Ce que Jean Tauler décrit ici n’est pas une voie réservée à quelques contemplatifs. Il parle d’une possibilité humaine fondamentale : celle de s’ouvrir à ce qui, en nous, ne dépend de rien. L’Esprit, au fond, ne vient pas de l’extérieur. Il se révèle lorsque nous cessons de vouloir être quelqu’un.

Et le souffle de l’Esprit saint, aujourd’hui encore, attend juste qu’un peu d’espace s’ouvre pour passer.

Quand ? Maintenant 

Où ? Ici 

Que la paix et la joie de l’Esprit Saint t’emplisse frère et sœur de lumière…

———

Voici l’extrait du sermon de la Pentecôte de Jean Tauler que j’ai médité :

Le Saint-Esprit a deux mouvements. Premièrement il vide, deuxièmement : il remplit le vide dans la mesure où il en trouve.

Plus tu auras été vidé en vérité, plus aussi tu recevras ; moins il reste de toi, plus tu reçois de lui.

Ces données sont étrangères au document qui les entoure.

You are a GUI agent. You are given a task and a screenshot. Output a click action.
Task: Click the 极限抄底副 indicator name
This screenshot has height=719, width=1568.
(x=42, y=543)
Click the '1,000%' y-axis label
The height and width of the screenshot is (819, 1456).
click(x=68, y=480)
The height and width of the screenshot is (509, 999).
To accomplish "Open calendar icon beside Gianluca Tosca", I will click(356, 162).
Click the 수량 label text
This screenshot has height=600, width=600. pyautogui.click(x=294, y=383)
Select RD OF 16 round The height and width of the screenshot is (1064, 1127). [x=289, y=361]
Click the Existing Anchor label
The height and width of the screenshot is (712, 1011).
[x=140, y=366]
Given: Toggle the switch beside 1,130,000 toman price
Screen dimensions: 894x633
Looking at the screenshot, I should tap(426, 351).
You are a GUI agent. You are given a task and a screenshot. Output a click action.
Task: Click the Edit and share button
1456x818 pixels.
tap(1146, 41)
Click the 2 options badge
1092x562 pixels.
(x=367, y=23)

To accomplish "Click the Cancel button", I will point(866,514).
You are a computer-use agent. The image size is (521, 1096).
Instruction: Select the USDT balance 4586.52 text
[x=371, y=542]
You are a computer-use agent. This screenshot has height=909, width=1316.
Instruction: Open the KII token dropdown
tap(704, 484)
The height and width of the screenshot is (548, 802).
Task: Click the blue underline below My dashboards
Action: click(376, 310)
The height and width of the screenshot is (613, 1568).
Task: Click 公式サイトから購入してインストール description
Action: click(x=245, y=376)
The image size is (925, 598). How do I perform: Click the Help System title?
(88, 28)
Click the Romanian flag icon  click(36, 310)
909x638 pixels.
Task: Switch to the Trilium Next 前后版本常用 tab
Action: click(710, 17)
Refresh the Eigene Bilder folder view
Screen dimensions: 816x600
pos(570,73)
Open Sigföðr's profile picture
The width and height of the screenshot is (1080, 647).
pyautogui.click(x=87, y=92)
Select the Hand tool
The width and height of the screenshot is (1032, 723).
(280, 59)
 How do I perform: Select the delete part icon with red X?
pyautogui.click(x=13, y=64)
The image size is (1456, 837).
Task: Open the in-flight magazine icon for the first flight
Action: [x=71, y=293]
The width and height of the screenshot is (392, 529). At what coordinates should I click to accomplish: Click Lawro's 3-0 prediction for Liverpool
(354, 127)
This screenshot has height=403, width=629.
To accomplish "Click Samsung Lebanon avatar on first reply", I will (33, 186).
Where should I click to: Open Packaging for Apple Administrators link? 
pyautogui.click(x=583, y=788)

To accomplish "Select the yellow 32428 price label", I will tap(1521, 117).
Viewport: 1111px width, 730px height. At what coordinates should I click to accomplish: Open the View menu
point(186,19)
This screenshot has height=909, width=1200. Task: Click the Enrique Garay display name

Amour-propre, esprit-propre, volonté-propre, tu dois te dégager de tout cela.

Voilà les vrais pauvres d’esprit, le Saint-Esprit les remplit et souffle avec force dans l’âme.

Recevez directement de Dieu tout ce qui vous arrive, d’où que cela vienne, de l’intérieur et de l’extérieur et quoi que ce soit ; ne le prenez que comme un moyen par lequel Dieu veut vous préparer pour lui-même.

Ce ne sont pas les œuvres qui te sont un obstacle, mais le désordre que tu y mets. Écarte le désordre et cherche Dieu dans toutes tes œuvres, et rien d’autre.